In order to get a patent your design must be new, never done before or have an innovation that hasn't been available before and makes the original design, no matter who's design it is, better or have a new innovative way of operating the item. The innovation should be a clear, no muddy water hear, change to the design. Making a slingshot bigger, longer, wider, forks wider apart, narrower, different color and such would not be an innovation that would be patentable. Putting steel stiffening rods in the forks might be patentable if a patent search shows no one has ever done that before. Getting a patent on a slingshot would be difficult to do unless you came up with a new kind of slingshot never offered up to the public before. Most slingshots have been up for public sale more than one year and not patentable by the maker or someone else.
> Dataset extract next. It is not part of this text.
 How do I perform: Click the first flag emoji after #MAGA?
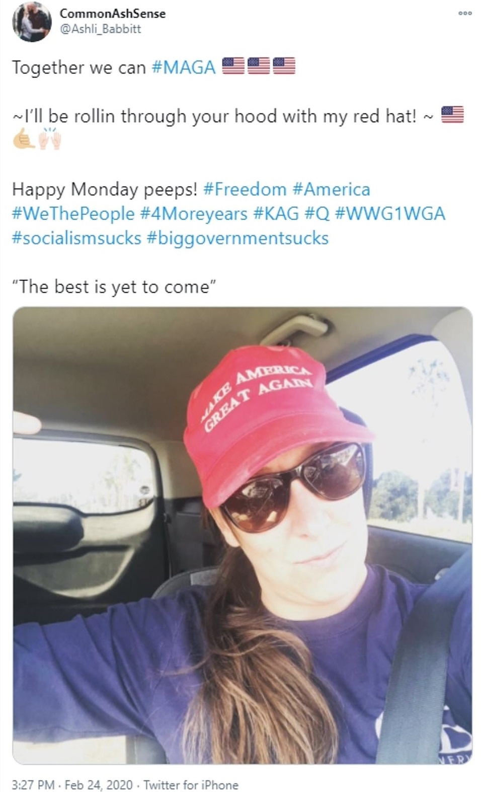point(233,66)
This provides you with a little protection of your design if you put it up for public sale for one year, which needs to be verifiable, by making your design not patentable by anyone else and allowing the leverage to stop you from selling your own design.

If the business you operate doesn't make in the neighborhood of $300,000 to 500,000 per year, economically it might not make sense to get a patent. Patents are very expensive and have yearly fees. Patent searches can cost you a bundle. If you have someone stealing your design and you have a legal patent on that desing, you will need a substantial amount of bucks to challenge the offender as you will need a patent attorney. Most folks that are making these slingshots as a part time or even full time business probably won't benefit from a patent even if you can get one. BTW, you will pay your patent attorney and his associates for their time to do the paperwork and patent seach even if it turns out your product can't be patented.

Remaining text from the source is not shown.